What I love about the Justice League Dark comics is that the content is supernatural and mystic in nature, horror themed throughout really, but it never feels like a terrifying tale. The varying abilities of these characters along with their own according sets of sass, charm, and solemnity make these characters mix well because they are so different from each other. This only emboldens dialogue heavy scenes but fear not as the series is constantly mucking through the.. well, muck of the DC universe and it allows for slight cameos to be something of a reminder that Superman, Batman and the Flash also reside in this universe, and that’s a fun advantage to have.

One of the more palpable aspects of this film over Man of Steel’s sequel is that it seems to me that on set locations and practical filmmaking actually benefit this type of film more so than Superman slugging it out with Brainiac. This film needs lived in sets, on location filming, and real practical effects when possible. CGI is important in this day and age, but if you can get the visual feel of the film down without resorting to full blown green screen, then you have earned my money as a filmgoer. Heck I saw The “Avengers 2” twice in theaters, but “Mad Max” had me talking, writing, and generally not shutting up about it ever since I saw it, while Ultron’s musings were entertaining they weren’t as impressive when you know how both films were made. No hard feelings CGI coders, programmers, and math genies, we all appreciate you! George Miller can do “old school” filmmaking and I believe this is needed in this particular film, he can also inject a healthy dose of demon slaying fun right into the vein of this piece.

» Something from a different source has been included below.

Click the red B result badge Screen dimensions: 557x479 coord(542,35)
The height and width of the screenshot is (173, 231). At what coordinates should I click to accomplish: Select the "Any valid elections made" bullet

However, while I cannot think of another director for the Superman sequel, I have to say I would be incredibly intrigued by whatever Sam Raimi could do with this property, the man that made “Evil Dead” surely could have a great time with this. If George Miller chooses Justice League Dark though I will most certainly be checking it out.

So now that the seventy year old madman himself George Miller is back on everyone’s radar I can’t wait to see what he does next! Whether it is Superman’s next solo adventure, a haunted romp with Constantine and pals, or another desert run with the road warrior, I’ll be at the movie theaters, and ecstatic!